I am aware that funders in other jurisdictions require applicants to specify how many jobs will be created through the grant. We need to be able to move toward this type of funding where the impact of the fund is both visible and measurable. I am not convinced that this is currently the case.
Programme Director, an important element of any social intervention is the monitoring and evaluation of our activities. It may appear to be an insurmountable task to be able monitor twenty thousand beneficiary organisations but we need not do this alone. There are several agencies that are already on the ground in all parts of the country doing exactly that. What I'm alluding to program director, is that we need to explore partnerships with other funders and agencies who operate in the same space in order to take advantage of the coverage and also to prevent duplication and wasted resources.
Programme Director, there are certain elements of our funding process which affect our service delivery and are administrative in nature but also require legislative changes.
The first of this is the time it takes from application to payment.
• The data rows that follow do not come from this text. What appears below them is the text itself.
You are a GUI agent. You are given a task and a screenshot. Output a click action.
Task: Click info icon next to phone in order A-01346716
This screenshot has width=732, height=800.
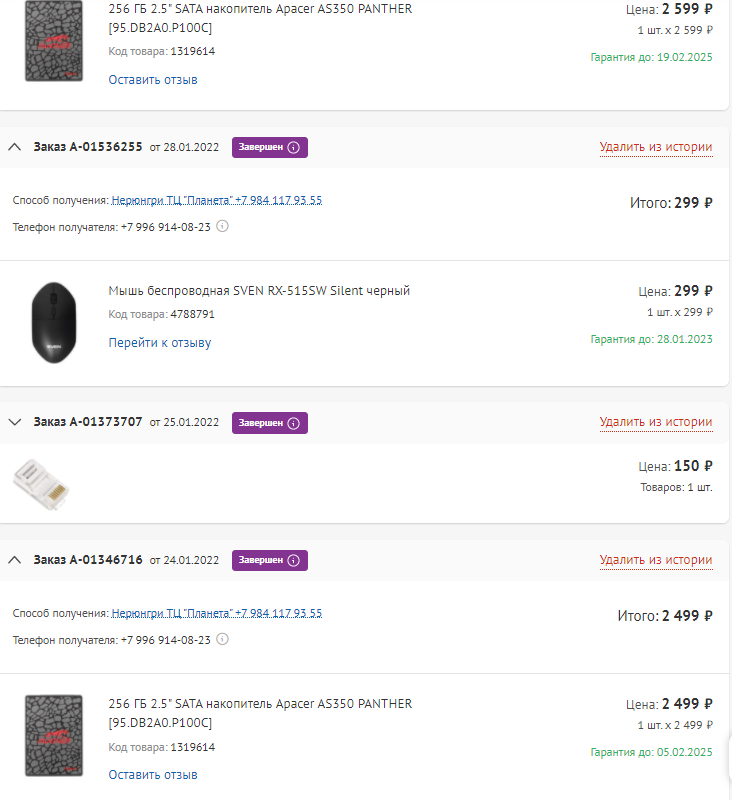pyautogui.click(x=223, y=639)
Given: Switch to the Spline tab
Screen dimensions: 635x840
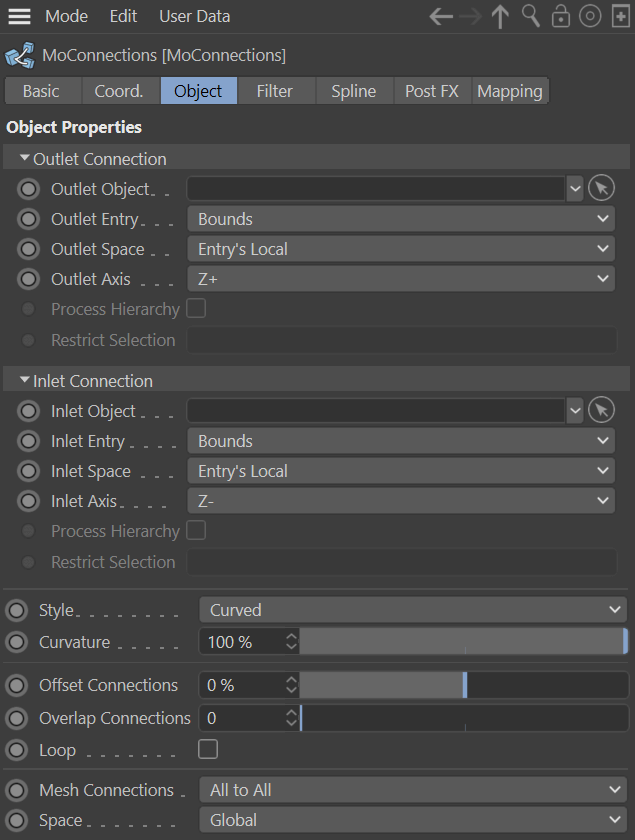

I do not believe it is fair to applicants that they have to wait an excessive time (sometimes in excess of a year) to know the outcome of their submission. As I have said earlier, the Board has already made impressive improvements to the turnaround time from adjudication to payment which now is at 90% within three months.
But while this turnaround is commendable, we are aware that the time from application to adjudication remains a bit of a blockage. We know that the appointment of part-time Distributing Agencies has had an impact on turnaround times between application and adjudication and I understand that this matter has been raised in every consultative session in all provinces.
I expect that in the breakaway sessions today you will discuss this matter further and I look forward to reviewing your recommendations in this regard. I would like to encourage you to think beyond the current structures but also to be wary of creating new unwieldy bureaucracy as an antidote.
The second problem that was brought to my attention early on in this administration is the complicated compliance requirements to be considered for funding. I do not believe that the same requirements should be imposed on all types of applicants. The requirements should be matched with the size of the grant and the risk involved. There should be a simplified process for small grants. We should also seriously consider whether it is fair to exclude natural persons as applicants.
I also believe that the funding model should be flexible and not be exclusively application based. There should be opportunities for targeted interventions and rapid response processes for dealing with disasters and emergencies. We should also begin to look at partnerships and appropriate elements of social investment funding.
The issue of conflicts of interest of people serving on the Distributing Agencies is also a challenge and the DTI is working closely with the Board to develop a code of conduct that will prevent any irregularity.
Programme Director, I do not want to pre-empt the subject of your deliberations today and tomorrow, but is clear that all of us want to see improvements in the NLDTF funding process and our attendance bears testimony that we are serious about achieving change in a consultative manner.
Finally I wish to again convey my appreciation to the Board for organizing this forum and I hope that you have an enjoyable and productive two days.